Rank-and-file union of Milwaukee County bus drivers approves 'bus ranger' proposal
MILWAUKEE (CBS 58) -- Milwaukee County Transit System buses could get new security, so-called "bus rangers" to keep an eye on passengers for bus drivers.
The union representing rank-and-file transit workers supports the idea.
Members of ATU Local 998 say when they head out on these buses, they never know what's going to happen.
That's why they say if, and when, something does happen, they want fast and reliable protection.
"As I was getting off the bus for my break, he pulled an axe on me!" said ATU Local 998 Vice President Michael Brown.
Brown says when that happened, he called the security company the county currently contracts with, and he waited and waited some more.
"Thirty-five minutes seemed like an hour," said Brown, recalling the wait.
Eventually, police were on the scene to help.
"Allied Security still wasn't there. They got there when they were taking him off to jail, and then security arrives," said Brown.
Brown says this proposal comes at a time when there have been more attacks and harassment on buses than ever since the COVID-19 pandemic, which is why they've put their support behind this proposal.
The County Board Safety and Security Task Force's proposal would establish unarmed bus rangers, similar to park rangers, who could respond to these calls quickly with de-escalation tactics.
They could even write citations and tickets, something current security can't do.
Brown says that means he can keep his mind on his job and be safer.
"When you're driving that bus, you're sitting behind a seat, and now you've got to worry about safety out here," said Brown.
He says it could also stop the bleed of bus drivers quitting because of conditions.

PROBLEM DESCRIPTION:
Write out word for word the part of the bus ranger news story above that starts with the words containing "The union representing" and ends with "waited some more.".

RECORD EXCERPTS:
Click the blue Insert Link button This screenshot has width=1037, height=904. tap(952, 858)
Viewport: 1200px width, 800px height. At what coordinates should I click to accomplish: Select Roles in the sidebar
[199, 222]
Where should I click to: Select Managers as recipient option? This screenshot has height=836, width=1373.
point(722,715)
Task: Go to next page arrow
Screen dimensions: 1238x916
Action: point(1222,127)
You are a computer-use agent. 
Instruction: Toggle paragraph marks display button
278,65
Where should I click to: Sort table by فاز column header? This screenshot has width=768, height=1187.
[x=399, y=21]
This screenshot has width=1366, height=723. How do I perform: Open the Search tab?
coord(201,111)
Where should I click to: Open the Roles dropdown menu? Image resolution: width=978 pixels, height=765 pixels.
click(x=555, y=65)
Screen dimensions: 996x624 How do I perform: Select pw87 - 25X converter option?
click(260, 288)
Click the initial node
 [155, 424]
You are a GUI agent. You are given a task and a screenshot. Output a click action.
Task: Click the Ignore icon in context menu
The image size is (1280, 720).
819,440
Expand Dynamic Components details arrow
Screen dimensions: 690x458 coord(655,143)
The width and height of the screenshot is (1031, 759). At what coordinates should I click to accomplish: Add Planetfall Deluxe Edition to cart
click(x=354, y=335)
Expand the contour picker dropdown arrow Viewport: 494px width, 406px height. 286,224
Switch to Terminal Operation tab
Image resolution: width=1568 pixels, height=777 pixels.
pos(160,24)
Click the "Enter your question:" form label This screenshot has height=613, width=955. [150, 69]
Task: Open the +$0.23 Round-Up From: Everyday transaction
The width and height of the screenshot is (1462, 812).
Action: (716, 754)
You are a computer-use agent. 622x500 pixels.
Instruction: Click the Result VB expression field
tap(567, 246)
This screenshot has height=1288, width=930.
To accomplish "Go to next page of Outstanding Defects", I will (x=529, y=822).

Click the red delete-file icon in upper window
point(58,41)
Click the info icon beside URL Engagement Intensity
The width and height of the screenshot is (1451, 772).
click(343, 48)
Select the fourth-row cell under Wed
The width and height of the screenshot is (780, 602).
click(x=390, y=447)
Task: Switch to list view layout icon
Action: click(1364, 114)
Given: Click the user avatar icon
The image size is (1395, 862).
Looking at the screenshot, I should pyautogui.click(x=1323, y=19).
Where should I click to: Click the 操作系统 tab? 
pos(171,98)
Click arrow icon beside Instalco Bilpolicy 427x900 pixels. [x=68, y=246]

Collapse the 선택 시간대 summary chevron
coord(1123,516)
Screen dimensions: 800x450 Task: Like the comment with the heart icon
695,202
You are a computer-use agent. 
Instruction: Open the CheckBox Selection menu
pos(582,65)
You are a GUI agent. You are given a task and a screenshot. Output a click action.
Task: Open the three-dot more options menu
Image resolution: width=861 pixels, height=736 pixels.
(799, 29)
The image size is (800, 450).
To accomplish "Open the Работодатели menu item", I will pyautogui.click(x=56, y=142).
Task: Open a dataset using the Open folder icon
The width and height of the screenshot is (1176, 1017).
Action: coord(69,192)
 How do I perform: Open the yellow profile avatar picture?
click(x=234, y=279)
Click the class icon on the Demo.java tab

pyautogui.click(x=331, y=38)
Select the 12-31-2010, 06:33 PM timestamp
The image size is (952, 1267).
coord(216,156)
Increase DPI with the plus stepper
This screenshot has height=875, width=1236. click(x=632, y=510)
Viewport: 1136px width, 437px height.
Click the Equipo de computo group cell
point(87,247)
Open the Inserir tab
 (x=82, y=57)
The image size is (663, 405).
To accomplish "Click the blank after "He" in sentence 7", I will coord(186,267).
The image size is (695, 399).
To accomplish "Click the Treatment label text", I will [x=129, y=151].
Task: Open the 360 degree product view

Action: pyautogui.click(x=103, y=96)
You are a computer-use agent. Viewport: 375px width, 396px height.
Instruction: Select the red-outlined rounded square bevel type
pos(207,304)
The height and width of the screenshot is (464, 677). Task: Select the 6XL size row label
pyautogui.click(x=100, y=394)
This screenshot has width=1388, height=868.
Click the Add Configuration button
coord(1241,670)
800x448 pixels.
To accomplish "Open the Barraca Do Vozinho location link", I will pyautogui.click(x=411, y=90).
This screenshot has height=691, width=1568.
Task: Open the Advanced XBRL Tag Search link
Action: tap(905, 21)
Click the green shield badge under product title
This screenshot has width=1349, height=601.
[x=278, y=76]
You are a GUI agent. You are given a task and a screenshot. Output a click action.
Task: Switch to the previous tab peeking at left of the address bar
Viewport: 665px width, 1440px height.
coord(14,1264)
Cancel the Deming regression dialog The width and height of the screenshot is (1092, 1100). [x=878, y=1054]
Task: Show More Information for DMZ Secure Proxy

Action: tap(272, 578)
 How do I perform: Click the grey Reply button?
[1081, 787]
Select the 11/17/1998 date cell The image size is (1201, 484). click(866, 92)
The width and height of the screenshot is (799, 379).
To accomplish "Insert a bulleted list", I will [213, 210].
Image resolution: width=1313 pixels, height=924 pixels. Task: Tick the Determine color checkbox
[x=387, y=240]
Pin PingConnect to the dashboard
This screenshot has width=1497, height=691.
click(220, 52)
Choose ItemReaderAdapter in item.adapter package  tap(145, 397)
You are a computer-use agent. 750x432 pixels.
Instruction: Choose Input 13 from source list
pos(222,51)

ANSWER:
The union representing rank-and-file transit workers supports the idea.
Members of ATU Local 998 say when they head out on these buses, they never know what's going to happen.
That's why they say if, and when, something does happen, they want fast and reliable protection.
"As I was getting off the bus for my break, he pulled an axe on me!" said ATU Local 998 Vice President Michael Brown.
Brown says when that happened, he called the security company the county currently contracts with, and he waited and waited some more.